→ Problem to solve
Copy each line of the listing below exactly, and leave the pictures out of your answer.

→ Information given
····················

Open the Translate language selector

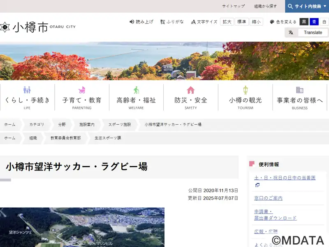click(313, 33)
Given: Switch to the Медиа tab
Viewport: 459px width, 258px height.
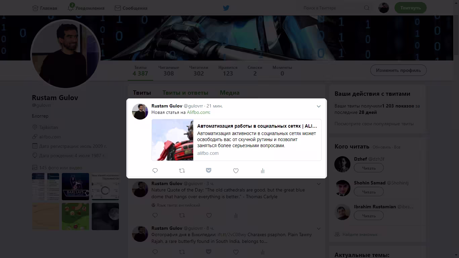Looking at the screenshot, I should pos(230,93).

····················

→ Answer for this exercise
Open the Translate language selector

click(313, 33)
Given: Switch to the Медиа tab
Viewport: 459px width, 258px height.
Looking at the screenshot, I should pos(230,93).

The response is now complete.